The Croatian Democratic Union of Bosnia and Herzegovina ( or HDZ BiH) is a Christian democratic, nationalist political party in Bosnia and Herzegovina, representing the Croats of Bosnia and Herzegovina. It is an observer member of the European People's Party (EPP). Its headquarters is in Mostar.

History
The party was formed on 18 August 1990, with the first party convention held in Sarajevo. It has participated in all multiparty elections held in Bosnia and Herzegovina since 1991. It regularly won the support of the Croat electorate up to 2000 and took part in forming the government. It returned to power in 2002, where it remained until 2010. Since 2014, the party has once again been in power.

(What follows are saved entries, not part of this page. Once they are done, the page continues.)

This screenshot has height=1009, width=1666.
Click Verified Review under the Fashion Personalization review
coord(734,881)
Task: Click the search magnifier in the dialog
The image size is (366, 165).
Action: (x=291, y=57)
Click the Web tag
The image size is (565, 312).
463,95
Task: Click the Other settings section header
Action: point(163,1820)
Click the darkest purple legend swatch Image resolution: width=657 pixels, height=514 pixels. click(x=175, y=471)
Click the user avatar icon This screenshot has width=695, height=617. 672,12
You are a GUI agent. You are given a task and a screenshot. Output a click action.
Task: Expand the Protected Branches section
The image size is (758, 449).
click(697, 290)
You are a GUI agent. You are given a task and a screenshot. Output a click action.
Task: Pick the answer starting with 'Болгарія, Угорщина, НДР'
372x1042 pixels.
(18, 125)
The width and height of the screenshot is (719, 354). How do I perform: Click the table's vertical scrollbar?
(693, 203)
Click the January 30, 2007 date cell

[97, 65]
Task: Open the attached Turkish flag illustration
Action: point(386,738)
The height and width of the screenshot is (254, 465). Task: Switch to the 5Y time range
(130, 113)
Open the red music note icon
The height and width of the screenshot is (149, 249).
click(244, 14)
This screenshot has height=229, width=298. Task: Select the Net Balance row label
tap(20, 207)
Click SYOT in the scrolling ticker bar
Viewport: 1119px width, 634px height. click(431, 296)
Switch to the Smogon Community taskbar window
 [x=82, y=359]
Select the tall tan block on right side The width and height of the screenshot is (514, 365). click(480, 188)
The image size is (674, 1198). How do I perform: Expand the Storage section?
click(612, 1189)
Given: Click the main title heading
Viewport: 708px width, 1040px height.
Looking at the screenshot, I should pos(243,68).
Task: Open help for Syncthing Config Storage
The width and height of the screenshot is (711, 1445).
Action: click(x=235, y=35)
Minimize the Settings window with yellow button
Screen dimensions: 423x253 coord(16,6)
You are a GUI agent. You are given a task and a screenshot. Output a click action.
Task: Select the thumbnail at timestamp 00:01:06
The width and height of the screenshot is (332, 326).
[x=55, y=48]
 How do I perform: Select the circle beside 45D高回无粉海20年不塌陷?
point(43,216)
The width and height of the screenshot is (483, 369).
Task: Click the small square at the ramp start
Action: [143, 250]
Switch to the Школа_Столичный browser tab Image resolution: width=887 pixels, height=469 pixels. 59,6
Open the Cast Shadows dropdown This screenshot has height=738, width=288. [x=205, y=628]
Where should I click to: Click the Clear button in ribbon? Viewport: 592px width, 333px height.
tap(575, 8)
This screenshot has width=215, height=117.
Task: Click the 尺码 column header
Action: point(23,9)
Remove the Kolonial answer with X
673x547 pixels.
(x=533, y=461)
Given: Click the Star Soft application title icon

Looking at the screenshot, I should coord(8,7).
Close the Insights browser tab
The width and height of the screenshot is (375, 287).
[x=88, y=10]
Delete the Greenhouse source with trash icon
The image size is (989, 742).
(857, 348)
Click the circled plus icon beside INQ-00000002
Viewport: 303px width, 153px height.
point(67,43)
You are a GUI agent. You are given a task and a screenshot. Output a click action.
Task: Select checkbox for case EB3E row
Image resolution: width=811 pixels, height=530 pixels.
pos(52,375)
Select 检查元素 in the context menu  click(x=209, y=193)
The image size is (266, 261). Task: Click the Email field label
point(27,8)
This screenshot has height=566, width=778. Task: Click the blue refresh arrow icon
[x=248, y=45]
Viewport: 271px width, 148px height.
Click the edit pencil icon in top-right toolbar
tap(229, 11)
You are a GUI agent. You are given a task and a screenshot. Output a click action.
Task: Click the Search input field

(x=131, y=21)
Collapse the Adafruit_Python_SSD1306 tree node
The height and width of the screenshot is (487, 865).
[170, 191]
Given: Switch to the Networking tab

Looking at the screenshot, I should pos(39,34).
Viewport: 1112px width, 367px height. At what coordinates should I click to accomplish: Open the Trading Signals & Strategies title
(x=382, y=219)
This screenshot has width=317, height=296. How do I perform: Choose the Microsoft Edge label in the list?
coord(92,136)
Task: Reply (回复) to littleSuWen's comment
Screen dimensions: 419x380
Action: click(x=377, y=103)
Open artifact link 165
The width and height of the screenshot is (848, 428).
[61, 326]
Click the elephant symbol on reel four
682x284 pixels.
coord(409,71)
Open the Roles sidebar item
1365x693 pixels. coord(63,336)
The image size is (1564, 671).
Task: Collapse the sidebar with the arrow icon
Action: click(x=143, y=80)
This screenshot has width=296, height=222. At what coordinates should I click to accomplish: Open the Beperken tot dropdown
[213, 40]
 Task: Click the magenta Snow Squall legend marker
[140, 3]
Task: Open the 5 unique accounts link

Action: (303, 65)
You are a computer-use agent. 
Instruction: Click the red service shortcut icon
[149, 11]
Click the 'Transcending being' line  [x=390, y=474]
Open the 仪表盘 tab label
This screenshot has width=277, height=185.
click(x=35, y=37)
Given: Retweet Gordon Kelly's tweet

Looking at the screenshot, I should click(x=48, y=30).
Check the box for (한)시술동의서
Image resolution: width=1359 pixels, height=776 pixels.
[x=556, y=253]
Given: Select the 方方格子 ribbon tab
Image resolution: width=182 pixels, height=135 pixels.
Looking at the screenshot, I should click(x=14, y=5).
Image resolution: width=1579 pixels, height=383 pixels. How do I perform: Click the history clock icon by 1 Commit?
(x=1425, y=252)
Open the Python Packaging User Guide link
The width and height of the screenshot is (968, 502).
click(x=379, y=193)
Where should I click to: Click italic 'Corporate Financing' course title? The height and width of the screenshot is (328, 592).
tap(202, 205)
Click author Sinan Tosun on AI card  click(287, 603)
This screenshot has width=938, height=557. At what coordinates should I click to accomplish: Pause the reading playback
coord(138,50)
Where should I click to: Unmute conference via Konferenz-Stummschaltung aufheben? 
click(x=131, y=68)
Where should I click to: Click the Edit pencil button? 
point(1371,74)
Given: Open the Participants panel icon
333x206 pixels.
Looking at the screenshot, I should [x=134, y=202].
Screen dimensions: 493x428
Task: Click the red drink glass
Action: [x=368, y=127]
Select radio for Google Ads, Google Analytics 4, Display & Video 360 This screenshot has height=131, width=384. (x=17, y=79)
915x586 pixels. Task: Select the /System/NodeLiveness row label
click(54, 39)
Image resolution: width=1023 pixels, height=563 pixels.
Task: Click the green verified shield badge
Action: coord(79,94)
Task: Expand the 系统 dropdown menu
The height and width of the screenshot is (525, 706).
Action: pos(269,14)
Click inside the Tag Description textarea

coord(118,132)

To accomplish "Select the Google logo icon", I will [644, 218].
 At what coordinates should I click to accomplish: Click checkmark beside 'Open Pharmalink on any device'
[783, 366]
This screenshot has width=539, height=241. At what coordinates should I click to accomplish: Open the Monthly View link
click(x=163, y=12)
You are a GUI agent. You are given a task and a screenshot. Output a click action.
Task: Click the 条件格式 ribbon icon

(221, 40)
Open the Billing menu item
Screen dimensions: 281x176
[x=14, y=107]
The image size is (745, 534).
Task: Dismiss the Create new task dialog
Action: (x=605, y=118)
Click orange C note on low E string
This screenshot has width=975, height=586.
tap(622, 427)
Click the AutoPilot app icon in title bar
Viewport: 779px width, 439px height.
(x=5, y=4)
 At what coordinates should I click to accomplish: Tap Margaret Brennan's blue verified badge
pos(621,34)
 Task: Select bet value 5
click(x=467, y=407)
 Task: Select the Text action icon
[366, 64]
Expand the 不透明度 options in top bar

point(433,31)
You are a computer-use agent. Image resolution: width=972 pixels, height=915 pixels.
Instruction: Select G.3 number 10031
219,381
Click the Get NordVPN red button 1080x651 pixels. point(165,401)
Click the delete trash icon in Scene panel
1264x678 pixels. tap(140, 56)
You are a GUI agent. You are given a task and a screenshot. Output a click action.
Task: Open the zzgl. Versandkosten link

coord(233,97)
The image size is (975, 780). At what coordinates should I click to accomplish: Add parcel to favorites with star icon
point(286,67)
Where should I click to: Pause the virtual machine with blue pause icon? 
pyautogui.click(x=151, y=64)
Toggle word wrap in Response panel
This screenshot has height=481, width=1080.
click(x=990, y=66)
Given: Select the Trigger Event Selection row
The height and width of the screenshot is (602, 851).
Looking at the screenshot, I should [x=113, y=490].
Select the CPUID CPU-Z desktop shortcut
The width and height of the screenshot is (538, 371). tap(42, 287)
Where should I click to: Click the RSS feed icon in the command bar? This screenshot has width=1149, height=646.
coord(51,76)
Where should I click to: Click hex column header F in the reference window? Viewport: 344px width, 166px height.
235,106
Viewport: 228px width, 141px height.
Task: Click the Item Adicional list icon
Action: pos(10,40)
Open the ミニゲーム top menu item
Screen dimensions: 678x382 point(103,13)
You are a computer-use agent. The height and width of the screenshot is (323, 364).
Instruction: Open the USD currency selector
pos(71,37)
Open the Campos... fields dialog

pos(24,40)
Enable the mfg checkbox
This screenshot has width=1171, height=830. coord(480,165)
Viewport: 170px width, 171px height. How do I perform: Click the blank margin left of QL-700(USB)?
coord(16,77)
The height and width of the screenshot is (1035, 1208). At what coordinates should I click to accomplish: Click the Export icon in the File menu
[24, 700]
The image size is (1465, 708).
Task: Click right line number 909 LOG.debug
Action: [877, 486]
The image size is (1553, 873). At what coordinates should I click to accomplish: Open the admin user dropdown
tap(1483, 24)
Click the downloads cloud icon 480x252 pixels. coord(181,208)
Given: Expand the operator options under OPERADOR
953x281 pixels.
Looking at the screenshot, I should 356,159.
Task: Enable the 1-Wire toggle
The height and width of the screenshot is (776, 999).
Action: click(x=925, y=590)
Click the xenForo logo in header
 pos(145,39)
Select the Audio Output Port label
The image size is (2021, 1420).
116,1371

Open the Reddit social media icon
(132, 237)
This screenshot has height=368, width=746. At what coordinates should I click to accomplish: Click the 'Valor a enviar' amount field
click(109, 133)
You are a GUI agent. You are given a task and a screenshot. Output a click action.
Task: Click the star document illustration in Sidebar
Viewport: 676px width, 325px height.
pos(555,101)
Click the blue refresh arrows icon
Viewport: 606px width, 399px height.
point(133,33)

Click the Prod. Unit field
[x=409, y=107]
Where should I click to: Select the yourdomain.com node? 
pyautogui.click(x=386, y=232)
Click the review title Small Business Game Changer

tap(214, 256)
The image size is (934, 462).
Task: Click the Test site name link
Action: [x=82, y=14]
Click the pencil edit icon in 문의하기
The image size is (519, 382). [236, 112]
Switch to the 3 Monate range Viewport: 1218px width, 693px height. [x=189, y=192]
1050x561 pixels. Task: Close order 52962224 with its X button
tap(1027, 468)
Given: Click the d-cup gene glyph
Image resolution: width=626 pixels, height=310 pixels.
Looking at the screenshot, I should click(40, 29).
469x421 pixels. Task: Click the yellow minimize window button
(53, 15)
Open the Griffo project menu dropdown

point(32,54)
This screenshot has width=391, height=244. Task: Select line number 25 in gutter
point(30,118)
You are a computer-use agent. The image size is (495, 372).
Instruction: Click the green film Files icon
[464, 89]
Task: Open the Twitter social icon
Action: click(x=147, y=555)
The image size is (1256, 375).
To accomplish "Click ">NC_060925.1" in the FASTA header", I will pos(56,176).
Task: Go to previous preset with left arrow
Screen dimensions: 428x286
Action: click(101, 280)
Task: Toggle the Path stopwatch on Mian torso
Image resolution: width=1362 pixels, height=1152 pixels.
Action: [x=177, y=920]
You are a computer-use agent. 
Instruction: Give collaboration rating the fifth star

In the October 2002 general election, the party was part of the "Croatian Coalition" (Hrvatska koalicija) which won 9.5% of the popular vote and five out of 42 seats in the national House of Representatives and 16 out of 98 seats in the Federal House of Representatives.

In 2006, the party joined the Croatian National Assembly, an alliance of Bosnian Croat political parties, along with the Croatian Party of Rights of Bosnia and Herzegovina and the Croat People's Union.

Throughout its history, the HDZ BiH has had nine presidents, the current one being Dragan Čović since 5 June 2005. Four of the six Croat members of the Presidency of Bosnia and Herzegovina have come from the party, the most recent one also being Čović, serving in office from 2014 until 2018.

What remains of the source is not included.